Jakarta – Penerimaan Negara Bukan Pajak (PNBP) mencapai Rp435,1 triliun hingga 31 Agustus 2026. Realisasi tersebut tumbuh 41,7 persen dibandingkan periode yang sama tahun sebelumnya dan setara 94,8 persen dari target APBN 2026 sebesar Rp459,2 triliun.
Menteri Keuangan Suahasil Nazara mengatakan peningkatan PNBP berasal dari sejumlah komponen, antara lain pendapatan sumber daya alam (SDA), Kekayaan Negara yang Dipisahkan (KND), PNBP lainnya, serta Badan Layanan Umum (BLU). Pendapatan SDA menjadi salah satu penyumbang utama dengan realisasi Rp194,6 triliun atau hampir 70 persen dari target.
Untuk pendapatan SDA migas, realisasinya mencapai Rp80,1 triliun hingga akhir Agustus 2026. Kinerja tersebut berpotensi meningkat seiring kenaikan rata-rata harga minyak mentah Indonesia (ICP). Sementara itu, pendapatan SDA nonmigas tercatat Rp114,4 triliun atau sekitar 81 persen dari outlook.
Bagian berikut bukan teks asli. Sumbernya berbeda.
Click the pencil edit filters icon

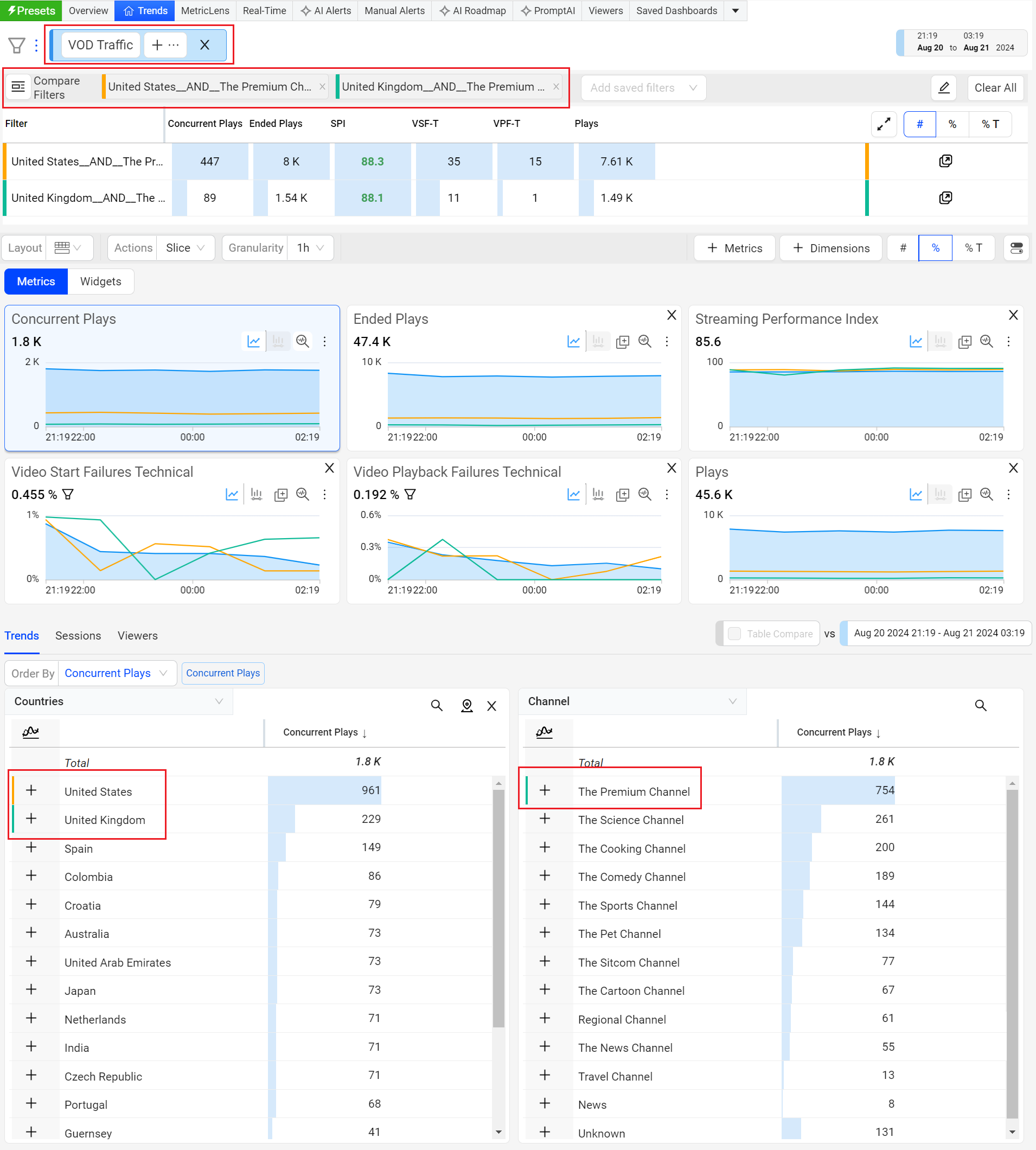[x=943, y=88]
Komponen KND mencatat realisasi Rp58 triliun, jauh di atas target APBN sebesar Rp1,8 triliun. Suahasil menjelaskan angka tersebut antara lain berasal dari surplus Bank Indonesia yang disetorkan ke kas negara setelah proses audit buku 2025.
Menurut Suahasil, penerimaan tersebut digunakan untuk memenuhi kewajiban negara, termasuk penyelesaian surat utang yang diterbitkan dalam rangka penanganan krisis 1997-1998. Kementerian Keuangan menyatakan surat utang tersebut telah diselesaikan pada Agustus 2026.